Der russische Nationalismus hat mehr von einem verwundeten Stolz als von einer rassistischen Tönung. Die Wahlergebnisse beweisen das. Die Parteien, die Sitze gewannen, taten dies mit der Position der Stärkung des Staates und nicht durch offenen Chauvinismus. In den letzten zehn Jahren hat Russland im Zustand der nationalen Demütigung gelebt.
Man muss erwähnen, dass die antitschetschenische Stimmung schon seit einiger Zeit, seit 1992/93 angeheizt wird, da die Behörden einen Blitzableiter benötigten. Der tschetschenische Staat gab selbst genug Anlass für diese Stimmung. Rassismus gegenüber der russischsprachigen Bevölkerung, Entführungen, Sklaverei, Viehdiebstahl, Hinrichtungen und Folter, beständige Drohungen, den Nordkaukasus von den "Ungläubigen" zu "befreien", die Intervention der Wahhabiten in Dagestan - all dies schuf eine negative Haltung zu dem, was in Tschetschenien vor sich ging.

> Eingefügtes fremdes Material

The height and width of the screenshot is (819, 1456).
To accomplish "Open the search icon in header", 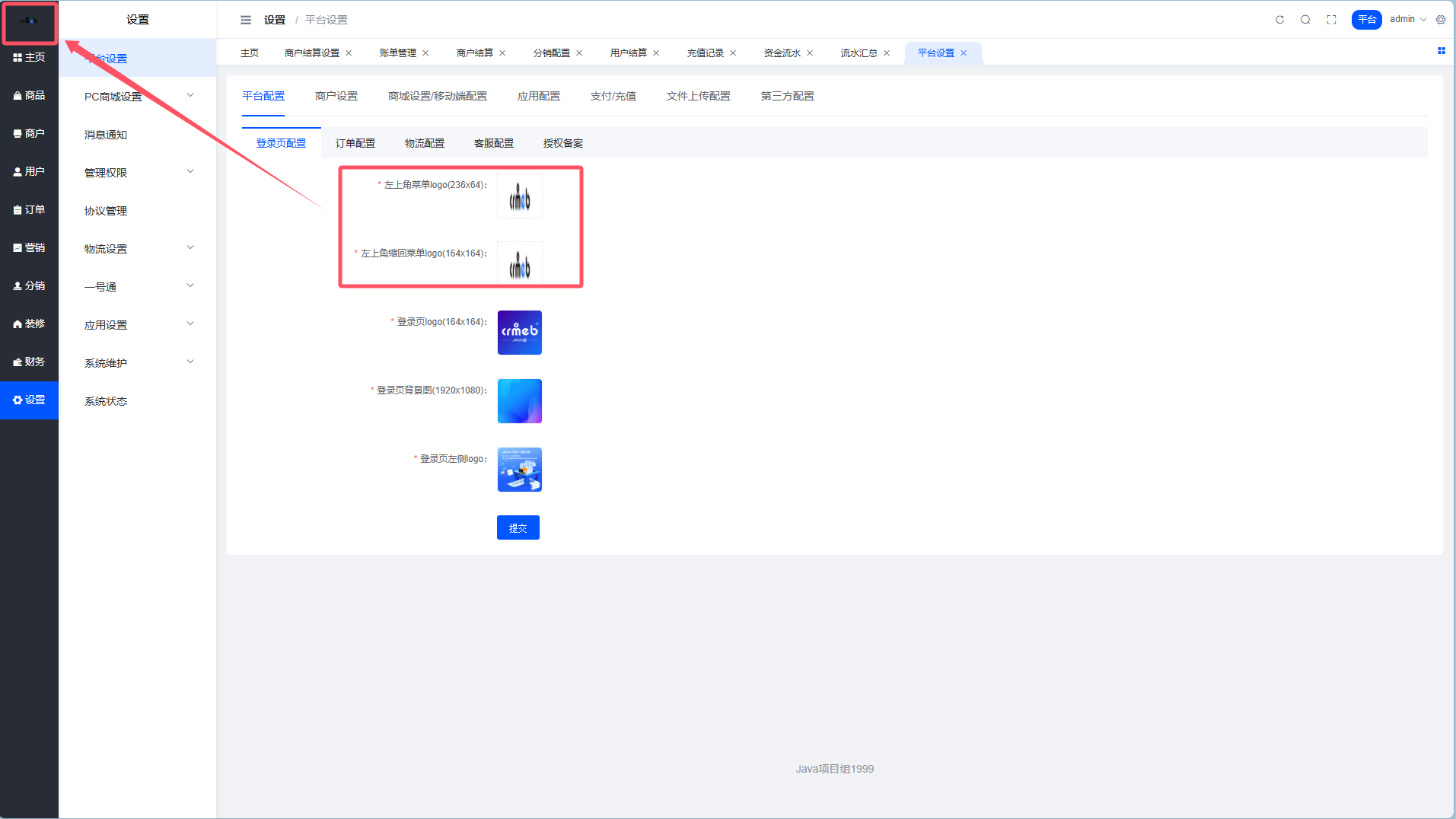I will click(1305, 20).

Es ist bezeichnend, dass zu Beginn des Krieges im August die den Tschetschenen ethnisch nahe stehende Bevölkerung Dagestans entschieden gegen die tschetschenische Führung und den Wahhabismus [eine islamisch-fundamentalistische Sekte] eingestellt war. Dagestan ist das einzige Territorium Russlands, in dem Wahhabismus und islamischer Extremismus gesetzlich verboten sind.
Man darf nicht vergessen, dass der Krieg von 1994-96 die Spaltung in der tschetschenischen Bevölkerung vertieft hat. Praktisch die gesamte Industrie wurde zerstört. Große Teile der landwirtschaftlichen Nutzfläche wurden vermint. Dies ist ein weiterer Grund, warum die tschetschenische Wirtschaft auf die Konsumtion reduziert wurde und die Gesellschaft jede Stabilität verloren hat.
Maschchadow, der tschetschenische Präsident, konnte die islamischen Extremisten nicht stoppen. Alle prominenten Politiker, die ihren "Patriotismus" demonstrierten, sind aus verschiedenen Gründen diskreditiert. Daher hat der "kleine siegreiche Feldzug" als Sprungbrett für die Präsidentschaft Putins gedient, eines bis dahin unbekannten Offiziers aus Jelzins Umkreis.
Außer durch seine Rolle in diesem Krieg hat sich Putin durch nichts in den Augen der russischen Gesellschaft ausgezeichnet. Deshalb verringern die aktuellen Fehlschläge der russischen Armee in Tschetschenien seine Aussichten bei den Präsidentschaftswahlen.
In Zukunft wird Russland kaum in der Lage sein, das Territorium zu kontrollieren, wo infolge zweier Kriege jede Familie Todesfälle zu beklagen hat. Die Wirtschaft ist völlig zerstört. Und es gibt schlicht kein Geld, sie wieder aufzubauen. Dies schert den Kreml wenig.
Im Wesentlichen wurde dieser Krieg für die Wahlen geführt. Es ist ein politischer Krieg.

Aus: Green Left Weekly, Nr.393, 16.2.2000.